▸ DESCRIPTION OF THE TASK:
Repeat each record word for word. Leave nothing out.

---------- DATASET RECORDS ----------

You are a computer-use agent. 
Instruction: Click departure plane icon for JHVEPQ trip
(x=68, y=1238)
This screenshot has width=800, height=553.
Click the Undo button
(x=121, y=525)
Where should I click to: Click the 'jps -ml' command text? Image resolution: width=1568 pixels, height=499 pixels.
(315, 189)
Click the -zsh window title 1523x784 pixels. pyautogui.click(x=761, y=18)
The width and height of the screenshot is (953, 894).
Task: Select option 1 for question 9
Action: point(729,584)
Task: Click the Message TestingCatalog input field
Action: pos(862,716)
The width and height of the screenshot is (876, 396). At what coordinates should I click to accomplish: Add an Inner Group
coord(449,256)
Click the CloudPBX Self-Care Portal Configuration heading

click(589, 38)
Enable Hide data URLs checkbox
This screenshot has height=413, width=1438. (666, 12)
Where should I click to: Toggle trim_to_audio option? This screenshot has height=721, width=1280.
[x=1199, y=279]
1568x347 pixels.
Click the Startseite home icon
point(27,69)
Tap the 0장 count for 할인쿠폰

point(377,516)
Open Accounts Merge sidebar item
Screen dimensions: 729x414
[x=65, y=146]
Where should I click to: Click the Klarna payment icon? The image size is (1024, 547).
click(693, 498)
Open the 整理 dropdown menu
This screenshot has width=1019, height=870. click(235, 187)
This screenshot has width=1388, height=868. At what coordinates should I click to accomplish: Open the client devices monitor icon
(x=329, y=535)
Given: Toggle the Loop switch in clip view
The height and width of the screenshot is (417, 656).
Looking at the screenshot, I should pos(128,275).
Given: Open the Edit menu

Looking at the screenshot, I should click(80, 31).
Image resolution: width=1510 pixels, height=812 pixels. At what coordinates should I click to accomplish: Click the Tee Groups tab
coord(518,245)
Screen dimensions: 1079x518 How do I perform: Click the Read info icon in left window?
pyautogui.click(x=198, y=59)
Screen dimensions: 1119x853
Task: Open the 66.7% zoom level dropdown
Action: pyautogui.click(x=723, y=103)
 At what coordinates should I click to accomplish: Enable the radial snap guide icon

----------

▸ TASK RESULT:
You are a computer-use agent. 
Instruction: Click departure plane icon for JHVEPQ trip
(x=68, y=1238)
This screenshot has width=800, height=553.
Click the Undo button
(x=121, y=525)
Where should I click to: Click the 'jps -ml' command text? Image resolution: width=1568 pixels, height=499 pixels.
(315, 189)
Click the -zsh window title 1523x784 pixels. pyautogui.click(x=761, y=18)
The width and height of the screenshot is (953, 894).
Task: Select option 1 for question 9
Action: point(729,584)
Task: Click the Message TestingCatalog input field
Action: pos(862,716)
The width and height of the screenshot is (876, 396). At what coordinates should I click to accomplish: Add an Inner Group
coord(449,256)
Click the CloudPBX Self-Care Portal Configuration heading

click(589, 38)
Enable Hide data URLs checkbox
This screenshot has height=413, width=1438. (666, 12)
Where should I click to: Toggle trim_to_audio option? This screenshot has height=721, width=1280.
[x=1199, y=279]
1568x347 pixels.
Click the Startseite home icon
point(27,69)
Tap the 0장 count for 할인쿠폰

point(377,516)
Open Accounts Merge sidebar item
Screen dimensions: 729x414
[x=65, y=146]
Where should I click to: Click the Klarna payment icon? The image size is (1024, 547).
click(693, 498)
Open the 整理 dropdown menu
This screenshot has width=1019, height=870. click(235, 187)
This screenshot has width=1388, height=868. At what coordinates should I click to accomplish: Open the client devices monitor icon
(x=329, y=535)
Given: Toggle the Loop switch in clip view
The height and width of the screenshot is (417, 656).
Looking at the screenshot, I should pos(128,275).
Given: Open the Edit menu

Looking at the screenshot, I should click(80, 31).
Image resolution: width=1510 pixels, height=812 pixels. At what coordinates should I click to accomplish: Click the Tee Groups tab
coord(518,245)
Screen dimensions: 1079x518 How do I perform: Click the Read info icon in left window?
pyautogui.click(x=198, y=59)
Screen dimensions: 1119x853
Task: Open the 66.7% zoom level dropdown
Action: pyautogui.click(x=723, y=103)
 At what coordinates should I click to accomplish: Enable the radial snap guide icon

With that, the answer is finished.